Your instructions |
Word for word, repeat each line of the listing below.

Entries shown |
_ _ _ _ _
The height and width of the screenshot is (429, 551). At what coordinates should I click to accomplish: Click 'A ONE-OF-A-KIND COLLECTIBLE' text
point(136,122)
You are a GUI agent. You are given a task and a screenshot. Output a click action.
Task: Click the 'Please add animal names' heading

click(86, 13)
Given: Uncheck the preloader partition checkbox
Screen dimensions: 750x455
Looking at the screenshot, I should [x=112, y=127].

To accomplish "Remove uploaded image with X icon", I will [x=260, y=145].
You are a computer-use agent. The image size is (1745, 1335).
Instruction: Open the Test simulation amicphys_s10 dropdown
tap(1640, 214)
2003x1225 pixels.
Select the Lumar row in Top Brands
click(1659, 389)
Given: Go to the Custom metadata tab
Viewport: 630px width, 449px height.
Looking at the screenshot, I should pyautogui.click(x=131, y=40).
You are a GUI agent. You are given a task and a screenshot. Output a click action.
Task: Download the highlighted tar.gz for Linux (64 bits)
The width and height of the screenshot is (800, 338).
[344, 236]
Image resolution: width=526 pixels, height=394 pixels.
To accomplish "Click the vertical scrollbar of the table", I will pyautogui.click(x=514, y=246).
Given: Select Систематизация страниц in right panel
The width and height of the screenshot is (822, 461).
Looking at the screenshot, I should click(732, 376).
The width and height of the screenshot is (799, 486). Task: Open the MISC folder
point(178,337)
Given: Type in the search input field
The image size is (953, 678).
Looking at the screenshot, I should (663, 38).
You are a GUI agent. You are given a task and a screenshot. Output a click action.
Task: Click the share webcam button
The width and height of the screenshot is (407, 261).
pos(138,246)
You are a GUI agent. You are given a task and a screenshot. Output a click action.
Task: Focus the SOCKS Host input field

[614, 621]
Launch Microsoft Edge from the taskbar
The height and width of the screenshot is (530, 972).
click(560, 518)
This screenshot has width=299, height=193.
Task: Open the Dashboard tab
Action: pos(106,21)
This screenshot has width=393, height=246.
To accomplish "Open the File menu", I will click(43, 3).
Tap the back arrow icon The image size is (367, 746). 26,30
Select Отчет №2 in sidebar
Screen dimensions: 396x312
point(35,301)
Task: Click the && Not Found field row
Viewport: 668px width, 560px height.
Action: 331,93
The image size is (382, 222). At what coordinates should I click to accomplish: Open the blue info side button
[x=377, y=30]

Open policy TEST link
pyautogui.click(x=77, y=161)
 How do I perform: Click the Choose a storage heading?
_ _ _ _ _
Result |
The height and width of the screenshot is (429, 551). At what coordinates should I click to accomplish: Click 'A ONE-OF-A-KIND COLLECTIBLE' text
point(136,122)
You are a GUI agent. You are given a task and a screenshot. Output a click action.
Task: Click the 'Please add animal names' heading

click(86, 13)
Given: Uncheck the preloader partition checkbox
Screen dimensions: 750x455
Looking at the screenshot, I should [x=112, y=127].

To accomplish "Remove uploaded image with X icon", I will [x=260, y=145].
You are a computer-use agent. The image size is (1745, 1335).
Instruction: Open the Test simulation amicphys_s10 dropdown
tap(1640, 214)
2003x1225 pixels.
Select the Lumar row in Top Brands
click(1659, 389)
Given: Go to the Custom metadata tab
Viewport: 630px width, 449px height.
Looking at the screenshot, I should pyautogui.click(x=131, y=40).
You are a GUI agent. You are given a task and a screenshot. Output a click action.
Task: Download the highlighted tar.gz for Linux (64 bits)
The width and height of the screenshot is (800, 338).
[344, 236]
Image resolution: width=526 pixels, height=394 pixels.
To accomplish "Click the vertical scrollbar of the table", I will pyautogui.click(x=514, y=246).
Given: Select Систематизация страниц in right panel
The width and height of the screenshot is (822, 461).
Looking at the screenshot, I should click(732, 376).
The width and height of the screenshot is (799, 486). Task: Open the MISC folder
point(178,337)
Given: Type in the search input field
The image size is (953, 678).
Looking at the screenshot, I should (663, 38).
You are a GUI agent. You are given a task and a screenshot. Output a click action.
Task: Click the share webcam button
The width and height of the screenshot is (407, 261).
pos(138,246)
You are a GUI agent. You are given a task and a screenshot. Output a click action.
Task: Focus the SOCKS Host input field

[614, 621]
Launch Microsoft Edge from the taskbar
The height and width of the screenshot is (530, 972).
click(560, 518)
This screenshot has width=299, height=193.
Task: Open the Dashboard tab
Action: pos(106,21)
This screenshot has width=393, height=246.
To accomplish "Open the File menu", I will click(43, 3).
Tap the back arrow icon The image size is (367, 746). 26,30
Select Отчет №2 in sidebar
Screen dimensions: 396x312
point(35,301)
Task: Click the && Not Found field row
Viewport: 668px width, 560px height.
Action: 331,93
The image size is (382, 222). At what coordinates should I click to accomplish: Open the blue info side button
[x=377, y=30]

Open policy TEST link
pyautogui.click(x=77, y=161)
 How do I perform: Click the Choose a storage heading?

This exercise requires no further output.